Challenging robot warfare

IssueOctober 2010
News by Gabriel Carlyle

“The lawyers tell me there are no prohibitions against robots making life-or-death decisions” - Gordon Johnson, leader of robotics efforts at the Pentagon’s Joint Forces Command Research Center in Virginina

In “the most intense period of US [drone] strikes in Pakistan since they began in 2004” (Washington Post), the judge trying 14 peace activists charged with breaking into Creech air force base in Nevada announced that he will take four months to consider his verdict.

Situated just outside Las Vegas, Creech is the base from which many of the unmanned drones used by the US in Iraq and Afghanistan are flown. It also houses the RAF’s 90-strong drone team (Squadron 39). At least 97 missiles are known to have been fired by British drones in Afghanistan since June 2008.

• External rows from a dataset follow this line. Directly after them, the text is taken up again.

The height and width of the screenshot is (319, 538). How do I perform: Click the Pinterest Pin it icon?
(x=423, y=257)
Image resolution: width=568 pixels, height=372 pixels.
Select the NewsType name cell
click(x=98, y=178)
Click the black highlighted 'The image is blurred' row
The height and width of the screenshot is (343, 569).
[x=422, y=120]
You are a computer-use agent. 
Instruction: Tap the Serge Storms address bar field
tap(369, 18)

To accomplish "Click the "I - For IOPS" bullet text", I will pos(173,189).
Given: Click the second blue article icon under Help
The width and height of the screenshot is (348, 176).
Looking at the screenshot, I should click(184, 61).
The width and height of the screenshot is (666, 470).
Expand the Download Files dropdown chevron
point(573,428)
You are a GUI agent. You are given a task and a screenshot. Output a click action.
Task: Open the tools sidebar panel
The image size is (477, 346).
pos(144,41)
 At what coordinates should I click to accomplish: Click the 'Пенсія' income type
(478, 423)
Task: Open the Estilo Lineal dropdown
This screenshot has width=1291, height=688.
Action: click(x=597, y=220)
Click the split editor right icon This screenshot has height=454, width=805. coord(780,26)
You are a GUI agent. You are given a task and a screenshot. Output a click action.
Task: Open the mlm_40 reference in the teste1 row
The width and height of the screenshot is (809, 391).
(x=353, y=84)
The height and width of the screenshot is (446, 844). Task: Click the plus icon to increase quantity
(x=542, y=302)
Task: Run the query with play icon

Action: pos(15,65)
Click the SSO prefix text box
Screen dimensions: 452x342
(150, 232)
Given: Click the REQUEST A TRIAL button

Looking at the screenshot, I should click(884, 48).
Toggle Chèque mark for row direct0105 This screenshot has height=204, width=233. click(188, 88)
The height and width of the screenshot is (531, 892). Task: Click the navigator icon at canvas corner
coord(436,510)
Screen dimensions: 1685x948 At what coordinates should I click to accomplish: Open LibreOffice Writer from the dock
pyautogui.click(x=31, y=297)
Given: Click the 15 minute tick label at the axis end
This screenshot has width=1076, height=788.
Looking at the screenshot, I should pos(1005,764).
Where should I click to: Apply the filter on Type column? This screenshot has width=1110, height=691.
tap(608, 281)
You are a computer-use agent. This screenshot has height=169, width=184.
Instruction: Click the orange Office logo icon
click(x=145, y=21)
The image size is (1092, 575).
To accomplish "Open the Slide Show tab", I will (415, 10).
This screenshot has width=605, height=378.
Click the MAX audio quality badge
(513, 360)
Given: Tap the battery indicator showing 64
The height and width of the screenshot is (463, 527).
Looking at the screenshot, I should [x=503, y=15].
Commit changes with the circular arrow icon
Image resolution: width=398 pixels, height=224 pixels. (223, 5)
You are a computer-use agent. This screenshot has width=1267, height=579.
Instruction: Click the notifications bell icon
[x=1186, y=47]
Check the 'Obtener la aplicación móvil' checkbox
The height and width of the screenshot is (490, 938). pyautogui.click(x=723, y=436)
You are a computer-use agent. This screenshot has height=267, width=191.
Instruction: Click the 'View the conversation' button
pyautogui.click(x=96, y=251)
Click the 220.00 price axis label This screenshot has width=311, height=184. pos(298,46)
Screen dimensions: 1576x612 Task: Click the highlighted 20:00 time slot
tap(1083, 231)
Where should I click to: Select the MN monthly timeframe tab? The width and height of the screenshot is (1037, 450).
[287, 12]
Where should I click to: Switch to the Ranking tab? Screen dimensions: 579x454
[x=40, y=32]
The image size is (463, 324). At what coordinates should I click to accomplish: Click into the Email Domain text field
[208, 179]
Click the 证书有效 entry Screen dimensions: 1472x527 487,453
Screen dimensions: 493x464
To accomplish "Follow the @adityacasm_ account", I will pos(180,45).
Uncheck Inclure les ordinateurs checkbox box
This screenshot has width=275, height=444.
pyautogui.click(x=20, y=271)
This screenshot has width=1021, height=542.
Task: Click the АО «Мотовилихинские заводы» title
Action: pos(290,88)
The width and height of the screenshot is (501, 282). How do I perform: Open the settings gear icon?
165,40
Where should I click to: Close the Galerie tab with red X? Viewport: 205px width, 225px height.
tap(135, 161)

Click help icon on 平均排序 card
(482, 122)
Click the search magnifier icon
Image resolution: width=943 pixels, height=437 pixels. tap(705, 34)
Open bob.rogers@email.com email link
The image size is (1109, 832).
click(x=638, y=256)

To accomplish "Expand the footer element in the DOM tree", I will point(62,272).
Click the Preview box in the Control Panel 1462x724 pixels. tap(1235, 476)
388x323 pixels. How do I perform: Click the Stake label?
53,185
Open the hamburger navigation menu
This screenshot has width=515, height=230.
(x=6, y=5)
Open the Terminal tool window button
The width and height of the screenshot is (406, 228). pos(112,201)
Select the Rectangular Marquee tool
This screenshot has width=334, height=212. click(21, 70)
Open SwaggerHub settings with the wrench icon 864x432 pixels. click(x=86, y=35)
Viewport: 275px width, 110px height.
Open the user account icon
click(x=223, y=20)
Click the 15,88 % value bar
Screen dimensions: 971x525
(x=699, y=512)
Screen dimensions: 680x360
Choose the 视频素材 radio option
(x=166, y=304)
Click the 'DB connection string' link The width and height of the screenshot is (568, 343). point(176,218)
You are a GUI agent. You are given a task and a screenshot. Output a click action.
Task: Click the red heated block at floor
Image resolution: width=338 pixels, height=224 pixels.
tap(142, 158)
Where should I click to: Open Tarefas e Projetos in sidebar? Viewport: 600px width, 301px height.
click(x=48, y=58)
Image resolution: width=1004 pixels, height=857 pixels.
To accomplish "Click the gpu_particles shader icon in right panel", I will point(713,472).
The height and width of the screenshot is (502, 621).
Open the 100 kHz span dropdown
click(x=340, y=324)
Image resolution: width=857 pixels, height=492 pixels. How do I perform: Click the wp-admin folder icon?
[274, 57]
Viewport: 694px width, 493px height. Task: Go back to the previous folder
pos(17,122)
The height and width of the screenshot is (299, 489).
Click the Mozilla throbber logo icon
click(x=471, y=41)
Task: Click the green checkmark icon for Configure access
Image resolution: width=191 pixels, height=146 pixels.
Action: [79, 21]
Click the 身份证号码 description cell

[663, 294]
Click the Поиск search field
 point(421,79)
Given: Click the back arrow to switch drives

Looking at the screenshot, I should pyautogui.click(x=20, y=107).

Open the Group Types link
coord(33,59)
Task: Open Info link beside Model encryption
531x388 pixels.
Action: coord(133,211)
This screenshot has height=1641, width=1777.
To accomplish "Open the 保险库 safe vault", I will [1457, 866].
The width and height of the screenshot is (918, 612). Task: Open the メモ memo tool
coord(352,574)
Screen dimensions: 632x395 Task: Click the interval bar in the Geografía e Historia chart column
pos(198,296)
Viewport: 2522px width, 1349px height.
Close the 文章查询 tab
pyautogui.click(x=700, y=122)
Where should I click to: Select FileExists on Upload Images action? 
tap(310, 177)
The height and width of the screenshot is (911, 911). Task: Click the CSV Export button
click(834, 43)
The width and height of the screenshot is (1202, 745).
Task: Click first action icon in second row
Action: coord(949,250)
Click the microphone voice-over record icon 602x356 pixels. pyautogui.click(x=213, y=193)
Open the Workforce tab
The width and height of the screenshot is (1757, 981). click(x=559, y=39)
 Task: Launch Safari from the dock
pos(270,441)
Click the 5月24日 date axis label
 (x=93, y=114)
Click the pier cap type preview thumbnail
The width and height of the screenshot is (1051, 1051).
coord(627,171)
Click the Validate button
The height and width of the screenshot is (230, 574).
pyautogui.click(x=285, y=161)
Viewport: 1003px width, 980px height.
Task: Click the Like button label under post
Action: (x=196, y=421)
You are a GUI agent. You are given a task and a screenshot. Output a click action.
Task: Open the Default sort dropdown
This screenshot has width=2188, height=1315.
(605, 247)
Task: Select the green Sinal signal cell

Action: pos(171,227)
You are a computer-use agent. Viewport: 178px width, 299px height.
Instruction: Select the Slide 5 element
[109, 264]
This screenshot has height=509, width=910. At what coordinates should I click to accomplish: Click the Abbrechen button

At least 60 people are estimated to have been killed in 13 drone strikes in the Pakistani region of North Waziristan in the first half of September. “We live in constant fear,” one villager told AP. “We have missile strikes every day.”

“Go in peace”

The “Creech 14”, including Nobel peace prize nominee Kathy Kelly, were arrested on 9 April 2009 after entering the open main gates of USAF Creech (see PN 2509). Though their trial judge, William Jansen, tried to keep the trial of the “Creech 14” focussed on whether the 14 had broken the law of trespass, however he permitted testimony from former US attorney general Ramsey Clark, and the legal director of the Center for Constitutional Rights, Bill Quigley. Declaring: “This case has a lot more consequences than a trespass case… I want to make sure my decision is the correct decision”, he set a date of 27 January 2011 for his written decision, telling the defendants to “go in peace”.

Targeted killings

Along with the American Civil Liberties Union (ACLU), the Centre for Constitutional Rights (CCR) has also filed a lawsuit challenging the US government’s authority to carry out “targeted killings” of US citizens far away from any battlefield – killings which are often carried out using drones. Both organisations are acting on behalf of Nasser al-Awlaki, whose son Anwar al-Awlaki (a US citizen) has been placed on a list of people that the CIA is authorised to kill.

“The United States cannot simply execute people, including its own citizens, anywhere in the world based on its own say-so,” Vince Warren, Executive Director of the CCR explained. Meanwhile, European activists have also begun to set their sights on the threats – current and future – posed by drone warfare, with conferences in London (organised by Fellowship of Reconciliation) and Berlin (organised by the International Committee for Robot Arms Control) this September.

Noel Sharkey, professor of artificial intelligence and robotics at Sheffield university – who addressed both events, explained that “Our biggest concern for the future is autonomous systems that [select] targets themselves.”